Apenas sintió las manos del pelirrojo en su cintura, ella decidió dejar atrás, de la manera más literal, todo lo que había causado. Se separó de los labios del muchacho, dándole un leve empujón y soltando en voz baja unas palabras en algún lenguaje antiguo que un desorientado Alistair no alcanzó a reconocer. Tres segundos bastaron para que la consciencia del joven regresara a su normalidad, lo suficiente para que pestañeara un par de veces, analizara el lugar en donde se encontraba y pudiera preguntarse qué rayos le había pasado como para olvidarse de lo que estaba a punto de hacer.

—¿Yo iba a...? —cuestionó él, siendo una pregunta más para sí mismo que para la mujer, aunque en el fondo quería obtener un poco de ayuda.

Observó a Mercurio mientras intentaba pensar. Se sentía demasiado extraño.

—Ibas a ayudarme a buscar algunas bebidas para llevar a la cena —le aclaró ella, intentando reír para así ocultar que sabía la verdad detrás de tanta rareza—. Pero no sé porqué te levantaste y te detuviste aquí. ¿Te encuentras bien?

Tenía bastante suerte. Alistair pareció recordar que en algún momento ella había mencionado lo de las bebidas, quizás antes o durante su charla en la cantina.

—S-sí. Estoy bien, no te preocupes —señaló él una vez que optó por seguir su pedido—. ¿Qué hay que llevar?
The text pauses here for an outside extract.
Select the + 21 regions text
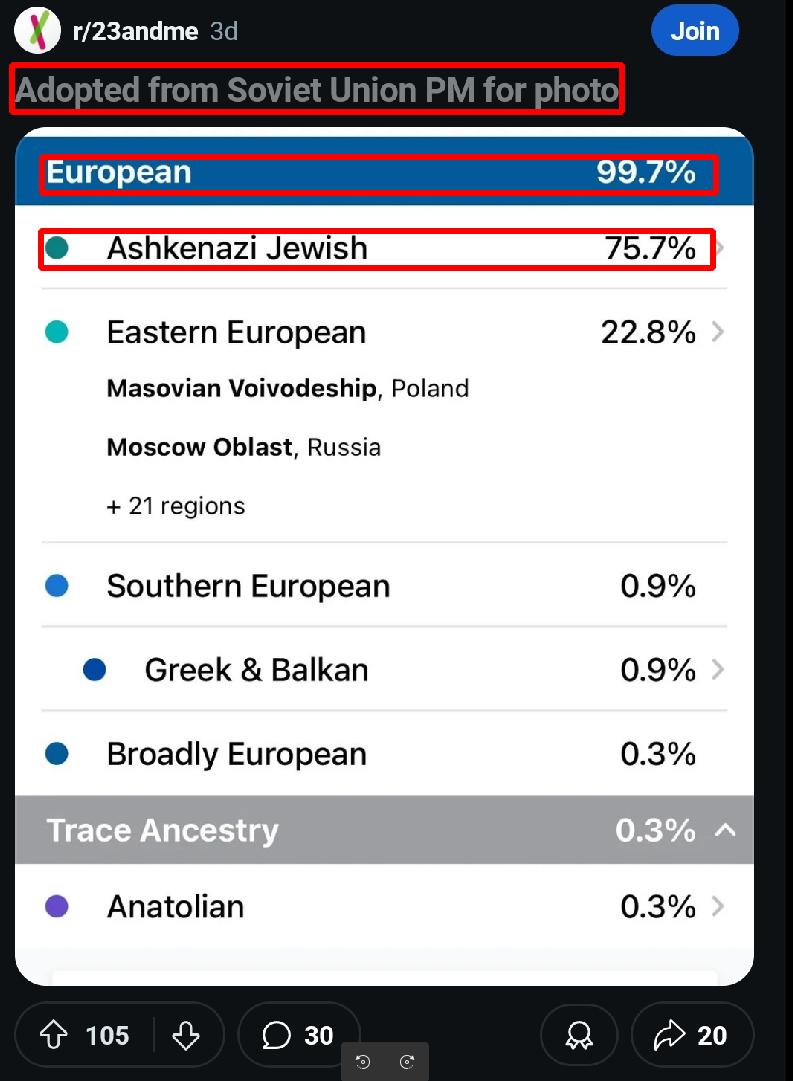The width and height of the screenshot is (793, 1081). click(x=176, y=506)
Mercurio le mostró las botellas del segundo mejor vino que guardaba para las ocasiones especiales, más un poco de cerveza y un botellón de agua para los niños y la gente a la que no le agradaba tomar alcohol. Para cuando llegaron al círculo de la cena, en completo silencio y con cierto aire de incomodidad, cada uno decidió partir hacia un lado distinto, ambos dando por finalizados los primeros intentos de sus objetivos. Mercurio fue recibida por Wade, quién le ayudó a llevar las botellas hacia el carrito al que había denominado como su cantina móvil, toda una invención para la época; mientras que Alistair decidió sentarse a un lado de la princesa, quien parecía entablar una interesante conversación junto a Greta y Ámbar. Se sintió mal por acercarse a romper parte de la privacidad de su compañera, pero no tenía otro lugar en dónde pasar el rato. Lo que menos quería era seguir con Mercurio y peor se iba a ver si se quedaba solo. Por lo menos ninguna de las aldeanas tuvieron problema en añadirlo a la charla, aunque se intercambiaron entre sí unas miradas traviesas y unas risitas bajas. Crescencia, distinta a ellas, concentró su mirar en el joven durante varios segundos. Conocerlo de tantos años le hacía saber cuándo algo le salía bien y cuándo algo le salía mal. Y en aquella ocasión sentía que las intenciones del muchacho habían terminado en un fracaso.